La formation des salariés dans les TPE
La formation professionnelle continue (FPC) au sein des TPE est un paradoxe ! Les constats en la matière sont, pêle-mêle, « mettre en place un plan de formation c’est compliqué » ; « l’obligation de financement de la FPC est perçue comme un impôt supplémentaire » ; « un salarié en formation n’est pas un salarié productif… ». Ce sont certes des situations existantes mais qu’il ne faut pas généraliser.
En effet, la formation professionnelle est étroitement liée à la nature et à la spécificité des TPE. Ainsi les entreprises artisanales sont des acteurs majeurs de la formation, notamment au moyen du contrat d’apprentissage, et les pratiques de tutorat y sont bien intégrées.
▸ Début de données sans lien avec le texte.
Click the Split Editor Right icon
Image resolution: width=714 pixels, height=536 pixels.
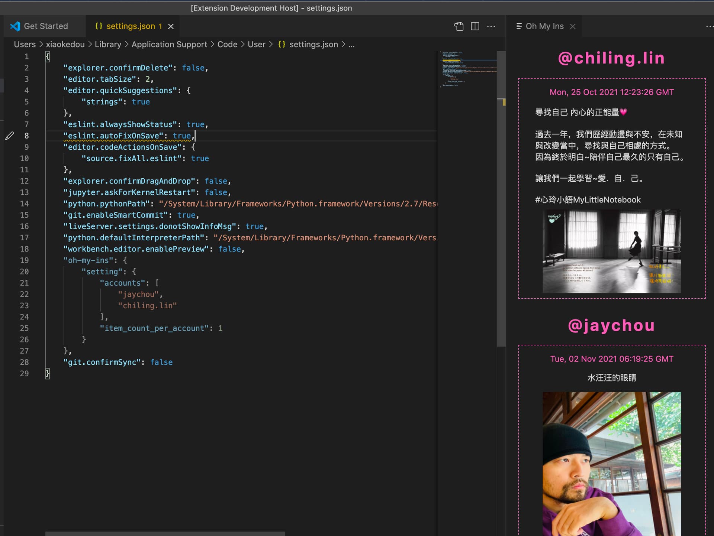(475, 26)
Surtout, les TPE constituent toujours des lieux privilégiés pour la transmission de savoirs et de savoir-faire : des pratiques de formation informelles et dont résultent des apprentissages « spontanés ». C’est ici que situe le paradoxe : un déficit de recours aux dispositifs de formation de la part des TPE alors même qu’elles sont des « entreprises formatrices »… Pourquoi les dirigeants de TPE profitent-ils aussi peu de leurs obligations de financement ?
La méconnaissance des dispositifs (VAE, DIF, Plan de formation…) est une partie de la réponse. Le schéma de la « reproduction » en est une autre : un chef d’entreprise autodidacte, « formé » par la capitalisation de l’expérience acquise au quotidien, va privilégier ce mode de perfectionnement pour ses salariés. A contrario, un chef d’entreprise dont les ambitions ont été portées par des périodes de formation va s’engager plus avant dans l’investissement formation pour ses salariés. Enfin, les formations dont les retours sur investissement sont immédiats seront privilégiées. Le temps de formation devant être indispensable à la croissance et ne pas « bloquer » l’outil de production. Il en résulte l’utilité (ou pas) d’une action de formation.